**** Supplied data

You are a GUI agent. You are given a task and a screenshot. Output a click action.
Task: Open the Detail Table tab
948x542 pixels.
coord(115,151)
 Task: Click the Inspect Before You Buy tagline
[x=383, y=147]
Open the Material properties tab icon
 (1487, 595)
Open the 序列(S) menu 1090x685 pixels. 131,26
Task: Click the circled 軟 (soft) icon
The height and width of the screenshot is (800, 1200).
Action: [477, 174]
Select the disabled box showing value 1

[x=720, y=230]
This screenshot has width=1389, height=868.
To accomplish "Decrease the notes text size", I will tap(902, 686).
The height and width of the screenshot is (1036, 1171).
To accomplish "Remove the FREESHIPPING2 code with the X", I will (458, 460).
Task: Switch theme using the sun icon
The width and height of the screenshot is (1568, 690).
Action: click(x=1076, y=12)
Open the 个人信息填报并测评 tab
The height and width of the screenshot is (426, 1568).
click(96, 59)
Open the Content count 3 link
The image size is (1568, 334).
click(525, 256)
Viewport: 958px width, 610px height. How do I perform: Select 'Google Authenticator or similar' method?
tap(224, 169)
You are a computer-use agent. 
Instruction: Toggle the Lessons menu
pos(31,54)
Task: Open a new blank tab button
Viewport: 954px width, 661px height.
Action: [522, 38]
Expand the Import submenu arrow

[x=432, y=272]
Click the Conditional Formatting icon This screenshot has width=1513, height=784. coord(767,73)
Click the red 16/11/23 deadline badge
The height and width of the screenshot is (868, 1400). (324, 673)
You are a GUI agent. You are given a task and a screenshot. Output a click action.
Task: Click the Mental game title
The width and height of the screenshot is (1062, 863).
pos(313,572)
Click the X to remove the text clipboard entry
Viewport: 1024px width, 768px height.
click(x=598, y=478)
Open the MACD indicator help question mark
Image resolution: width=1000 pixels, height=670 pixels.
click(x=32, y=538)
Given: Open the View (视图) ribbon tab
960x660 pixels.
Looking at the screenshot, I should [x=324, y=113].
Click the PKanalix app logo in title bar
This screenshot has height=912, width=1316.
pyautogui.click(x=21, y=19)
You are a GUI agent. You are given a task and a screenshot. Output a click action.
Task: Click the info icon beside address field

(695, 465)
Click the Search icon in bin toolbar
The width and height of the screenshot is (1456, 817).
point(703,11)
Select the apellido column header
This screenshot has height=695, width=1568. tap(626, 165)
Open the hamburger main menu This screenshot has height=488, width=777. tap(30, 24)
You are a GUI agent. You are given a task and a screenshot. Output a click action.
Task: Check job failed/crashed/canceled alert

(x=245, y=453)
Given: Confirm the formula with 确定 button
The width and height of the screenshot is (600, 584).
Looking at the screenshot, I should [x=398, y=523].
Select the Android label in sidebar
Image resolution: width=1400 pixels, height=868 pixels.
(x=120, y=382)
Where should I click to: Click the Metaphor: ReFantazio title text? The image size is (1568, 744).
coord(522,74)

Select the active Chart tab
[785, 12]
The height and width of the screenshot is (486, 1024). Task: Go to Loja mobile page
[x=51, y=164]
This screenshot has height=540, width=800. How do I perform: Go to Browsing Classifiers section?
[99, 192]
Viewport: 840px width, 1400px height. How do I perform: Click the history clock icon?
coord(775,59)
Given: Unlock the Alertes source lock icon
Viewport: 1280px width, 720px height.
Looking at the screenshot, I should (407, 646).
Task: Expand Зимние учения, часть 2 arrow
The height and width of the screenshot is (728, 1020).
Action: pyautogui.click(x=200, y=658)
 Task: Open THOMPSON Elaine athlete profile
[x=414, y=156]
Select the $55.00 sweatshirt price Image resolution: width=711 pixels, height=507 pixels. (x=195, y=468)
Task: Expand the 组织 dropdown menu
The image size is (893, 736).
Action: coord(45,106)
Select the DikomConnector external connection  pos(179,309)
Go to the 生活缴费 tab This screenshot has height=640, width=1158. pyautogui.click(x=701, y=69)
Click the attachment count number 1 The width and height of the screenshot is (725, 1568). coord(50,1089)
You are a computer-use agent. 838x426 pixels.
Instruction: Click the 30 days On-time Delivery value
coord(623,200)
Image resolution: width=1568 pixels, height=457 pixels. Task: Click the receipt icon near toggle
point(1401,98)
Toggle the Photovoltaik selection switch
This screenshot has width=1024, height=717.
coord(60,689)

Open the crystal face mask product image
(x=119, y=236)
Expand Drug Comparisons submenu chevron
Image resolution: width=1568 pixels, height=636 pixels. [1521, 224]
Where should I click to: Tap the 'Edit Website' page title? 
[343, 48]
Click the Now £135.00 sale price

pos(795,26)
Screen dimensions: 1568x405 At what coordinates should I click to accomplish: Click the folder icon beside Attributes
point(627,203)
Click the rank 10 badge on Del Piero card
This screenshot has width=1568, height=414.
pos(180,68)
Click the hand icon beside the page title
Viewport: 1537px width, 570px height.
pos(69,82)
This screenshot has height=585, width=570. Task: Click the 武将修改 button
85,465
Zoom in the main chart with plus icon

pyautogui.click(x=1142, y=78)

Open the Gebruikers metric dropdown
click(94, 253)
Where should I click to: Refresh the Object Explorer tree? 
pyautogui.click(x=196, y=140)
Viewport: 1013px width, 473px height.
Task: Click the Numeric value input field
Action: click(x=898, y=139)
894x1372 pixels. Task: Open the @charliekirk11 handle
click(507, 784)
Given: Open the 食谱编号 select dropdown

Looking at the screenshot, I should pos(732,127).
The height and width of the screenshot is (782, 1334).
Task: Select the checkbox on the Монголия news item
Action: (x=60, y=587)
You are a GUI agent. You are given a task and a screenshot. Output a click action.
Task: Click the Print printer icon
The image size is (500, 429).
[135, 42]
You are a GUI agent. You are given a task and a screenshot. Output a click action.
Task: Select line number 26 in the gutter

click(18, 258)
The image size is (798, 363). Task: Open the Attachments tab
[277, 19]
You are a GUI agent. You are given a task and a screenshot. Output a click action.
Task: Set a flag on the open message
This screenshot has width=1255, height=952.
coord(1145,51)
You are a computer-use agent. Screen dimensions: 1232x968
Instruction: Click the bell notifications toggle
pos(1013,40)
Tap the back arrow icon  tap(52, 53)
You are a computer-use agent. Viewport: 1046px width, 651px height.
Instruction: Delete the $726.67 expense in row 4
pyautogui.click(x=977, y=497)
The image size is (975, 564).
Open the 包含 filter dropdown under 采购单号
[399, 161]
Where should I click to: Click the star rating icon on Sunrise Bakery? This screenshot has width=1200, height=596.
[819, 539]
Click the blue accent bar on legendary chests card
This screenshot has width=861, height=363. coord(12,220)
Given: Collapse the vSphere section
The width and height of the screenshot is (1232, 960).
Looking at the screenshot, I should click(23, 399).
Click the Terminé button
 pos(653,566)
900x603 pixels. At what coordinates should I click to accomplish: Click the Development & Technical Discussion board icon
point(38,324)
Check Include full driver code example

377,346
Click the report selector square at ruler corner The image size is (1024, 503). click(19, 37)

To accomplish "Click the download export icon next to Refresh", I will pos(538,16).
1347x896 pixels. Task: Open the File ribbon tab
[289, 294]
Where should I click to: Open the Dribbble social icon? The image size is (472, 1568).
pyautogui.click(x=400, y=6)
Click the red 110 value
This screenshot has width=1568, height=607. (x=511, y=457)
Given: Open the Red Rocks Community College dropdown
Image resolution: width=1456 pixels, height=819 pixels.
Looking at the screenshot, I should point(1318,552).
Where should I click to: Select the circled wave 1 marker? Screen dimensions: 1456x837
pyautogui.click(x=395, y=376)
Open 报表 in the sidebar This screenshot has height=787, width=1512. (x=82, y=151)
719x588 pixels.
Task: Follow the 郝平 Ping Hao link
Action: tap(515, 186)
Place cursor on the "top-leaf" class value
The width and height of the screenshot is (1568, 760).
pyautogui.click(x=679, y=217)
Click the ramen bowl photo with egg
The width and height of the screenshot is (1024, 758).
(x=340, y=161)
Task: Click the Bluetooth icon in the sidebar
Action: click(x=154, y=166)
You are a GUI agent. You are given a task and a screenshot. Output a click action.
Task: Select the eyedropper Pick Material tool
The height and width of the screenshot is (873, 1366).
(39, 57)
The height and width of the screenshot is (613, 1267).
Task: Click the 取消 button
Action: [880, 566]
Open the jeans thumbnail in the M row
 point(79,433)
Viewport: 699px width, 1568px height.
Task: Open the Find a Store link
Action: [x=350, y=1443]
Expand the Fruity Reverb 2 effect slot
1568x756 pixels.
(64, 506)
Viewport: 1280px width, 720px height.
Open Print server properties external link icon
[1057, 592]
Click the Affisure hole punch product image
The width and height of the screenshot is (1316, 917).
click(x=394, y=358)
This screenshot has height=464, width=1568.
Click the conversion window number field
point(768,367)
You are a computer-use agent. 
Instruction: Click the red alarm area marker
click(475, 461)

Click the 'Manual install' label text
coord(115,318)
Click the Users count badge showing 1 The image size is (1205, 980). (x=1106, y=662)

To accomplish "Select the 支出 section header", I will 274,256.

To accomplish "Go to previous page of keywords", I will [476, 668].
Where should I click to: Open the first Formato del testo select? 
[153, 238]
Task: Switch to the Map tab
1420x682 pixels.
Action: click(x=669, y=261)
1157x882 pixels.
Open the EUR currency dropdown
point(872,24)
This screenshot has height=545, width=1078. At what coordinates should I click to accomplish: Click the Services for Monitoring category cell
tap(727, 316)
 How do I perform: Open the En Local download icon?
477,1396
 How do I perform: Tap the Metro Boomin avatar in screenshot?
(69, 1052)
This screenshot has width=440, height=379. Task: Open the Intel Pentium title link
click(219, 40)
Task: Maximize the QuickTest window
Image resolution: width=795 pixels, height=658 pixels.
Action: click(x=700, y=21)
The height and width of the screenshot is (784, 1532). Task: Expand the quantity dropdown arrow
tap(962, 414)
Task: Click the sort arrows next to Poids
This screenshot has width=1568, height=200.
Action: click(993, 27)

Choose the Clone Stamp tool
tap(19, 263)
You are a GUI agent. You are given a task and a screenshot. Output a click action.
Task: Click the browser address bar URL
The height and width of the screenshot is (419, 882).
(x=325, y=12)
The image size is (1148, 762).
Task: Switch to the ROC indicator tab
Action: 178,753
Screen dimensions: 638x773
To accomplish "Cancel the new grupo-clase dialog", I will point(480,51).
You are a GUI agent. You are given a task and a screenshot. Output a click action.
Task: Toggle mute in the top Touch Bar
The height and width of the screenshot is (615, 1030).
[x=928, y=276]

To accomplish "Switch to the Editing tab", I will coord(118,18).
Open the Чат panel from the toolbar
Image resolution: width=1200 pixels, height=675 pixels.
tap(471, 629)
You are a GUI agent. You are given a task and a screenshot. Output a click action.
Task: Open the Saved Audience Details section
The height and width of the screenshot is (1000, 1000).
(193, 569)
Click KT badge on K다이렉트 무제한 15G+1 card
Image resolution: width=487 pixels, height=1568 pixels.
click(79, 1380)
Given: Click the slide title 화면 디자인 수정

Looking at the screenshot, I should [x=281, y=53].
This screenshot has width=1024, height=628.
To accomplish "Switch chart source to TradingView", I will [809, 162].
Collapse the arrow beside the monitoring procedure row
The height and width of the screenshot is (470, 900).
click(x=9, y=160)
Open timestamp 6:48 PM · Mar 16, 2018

********

- What you should do -
Across the records, count the lines that contain the word "computer" and give that figure alone.

- Solution to the exercise -
5